Wbrew pozorom to łatwiejsze, niż się wam wydaje - jeżeli ofiara by była totalnym randomem, nic by was nie łączyło, nikt nie widział was razem, żadna kamera nie nagrała, jak np. idziesz za ofiarą, nie miał byś motywu, to nawet jakby na miejscu zbrodni pozostały ślady twojego DNA, to jeżeli nie figurujesz w żadnej bazie danych, a policja nie ma żadnych podstaw, by ciebie podejrzewać, to jeżeli nie trafisz później do policyjnej bazy danych, to taka zbrodnia jest nie do wykrycia.
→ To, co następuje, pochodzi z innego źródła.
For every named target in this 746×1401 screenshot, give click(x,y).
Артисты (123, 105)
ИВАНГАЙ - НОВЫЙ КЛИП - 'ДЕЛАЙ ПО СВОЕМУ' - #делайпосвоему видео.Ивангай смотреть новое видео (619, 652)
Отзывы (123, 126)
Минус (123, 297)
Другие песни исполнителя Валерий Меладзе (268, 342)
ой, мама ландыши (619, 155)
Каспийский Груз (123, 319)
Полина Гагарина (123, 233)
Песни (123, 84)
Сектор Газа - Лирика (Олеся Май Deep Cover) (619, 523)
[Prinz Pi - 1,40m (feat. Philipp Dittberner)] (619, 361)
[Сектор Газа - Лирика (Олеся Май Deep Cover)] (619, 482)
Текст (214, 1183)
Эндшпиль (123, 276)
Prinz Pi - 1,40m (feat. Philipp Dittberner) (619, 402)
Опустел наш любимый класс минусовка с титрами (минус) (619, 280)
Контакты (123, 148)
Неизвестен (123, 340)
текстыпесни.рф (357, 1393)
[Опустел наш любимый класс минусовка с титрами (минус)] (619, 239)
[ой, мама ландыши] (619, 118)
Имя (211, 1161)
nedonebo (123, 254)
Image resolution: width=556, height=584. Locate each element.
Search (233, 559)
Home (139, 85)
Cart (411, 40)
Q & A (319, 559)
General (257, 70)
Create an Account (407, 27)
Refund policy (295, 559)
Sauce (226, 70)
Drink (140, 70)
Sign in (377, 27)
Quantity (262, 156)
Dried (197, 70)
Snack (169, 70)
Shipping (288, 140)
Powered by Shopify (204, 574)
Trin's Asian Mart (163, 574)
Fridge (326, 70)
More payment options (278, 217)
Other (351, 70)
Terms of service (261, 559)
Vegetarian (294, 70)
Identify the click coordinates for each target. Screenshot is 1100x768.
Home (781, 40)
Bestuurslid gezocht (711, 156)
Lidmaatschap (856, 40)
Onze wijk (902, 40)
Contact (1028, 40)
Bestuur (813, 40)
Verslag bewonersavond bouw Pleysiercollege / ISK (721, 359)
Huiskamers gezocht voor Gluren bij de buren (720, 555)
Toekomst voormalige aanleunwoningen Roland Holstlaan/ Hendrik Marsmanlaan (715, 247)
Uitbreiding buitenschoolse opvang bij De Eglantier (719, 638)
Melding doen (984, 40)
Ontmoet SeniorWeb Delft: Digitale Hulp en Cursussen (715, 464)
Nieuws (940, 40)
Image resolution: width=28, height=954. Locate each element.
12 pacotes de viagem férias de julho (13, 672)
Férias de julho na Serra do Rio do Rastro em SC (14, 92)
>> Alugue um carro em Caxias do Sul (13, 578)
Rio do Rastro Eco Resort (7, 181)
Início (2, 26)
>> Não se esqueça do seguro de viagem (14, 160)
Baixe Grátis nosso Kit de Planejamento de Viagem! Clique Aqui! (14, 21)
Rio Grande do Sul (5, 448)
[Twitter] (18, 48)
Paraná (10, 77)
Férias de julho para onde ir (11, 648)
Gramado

W ~~90% zabójca i ofiara się znali, ew. do zabójstwa doszło w sposób przypadkowy, np. w wyniku bójki, albo śmierć to "efekt uboczny" innych działań przestępczych, np. napadu rabunkowego, czy gwałtu. Ew. zabójstwa dokonuje osoba chora psychicznie, czy będąca pod wpływem alkoholu/innych środków, której poczytalność jest ograniczona. Takie zabójstwa, gdzie ktoś kogoś zabija w sposób zaplanowany, z zimną krwią, tylko dla samego zadania śmierci, bez jakiegokolwiek innego motywu, są bardzo rzadkie.
Inna sprawa, że taki morderca musiał by być psychopatą, żeby później z tym żyć i nie być zżeranym przez własne sumienie.

Postac Odpowiedz

Zbrodnia i kara?

Notaka

Raskolnikow zabił bardzo nieprzypadkowa osobę w swoim mieście, więc to nie ten przypadek bezpośrednio. Ale podobno faktem, którym z tej książki poznałam, jest to że morderca ma takie wyrzuty sumienia, że sam na siebie podświadomie wskazuje, np właśnie raskolnikow opowiadał przypadkowej osoboe w barze gdzie by schował łup zdobyty w wyniku zabójstwa...

Notaka

Więc Autorka może też sama by się w komcu przyznala

3210

Notaka chyba że autorka jest psychopatką. Choć czy da się nigdy nikomu nie wspomnieć o jednak jednym z najbardziej emocjonujących (w jedną lub w drugą stronę) przeżyciu?

Dragomir Odpowiedz

Nie umiałabyś żyć sobie dalej jak gdyby nigdy nic. Ta osoba byłaby czymś dzieckiem lub rodzicem, lub małżonkiem. Byłaby komuś potrzebna, byłaby dla kogoś innego całym jego światem. Mam nadzieję że nie chciałabyś zrobić tego drugiej osobie - zabrać jej cały jej świat. Jeżeli jednak tak, to proponuję zacząć od siebie samej.

Yehesha Odpowiedz

Nie nie dasz rady, popełniłaś byś jeden błąd i wpadniesz a na pewno jakiś być popełniła...

Soczi Odpowiedz

Ja też się nad tym zastanawiam. Mam manoe detektywistyczną i obmyślam jak popełnić zbrodnie doskonałą

Tadieta Odpowiedz

Nie wierzę, że w codziennym życiu nie jesteś dupkiem.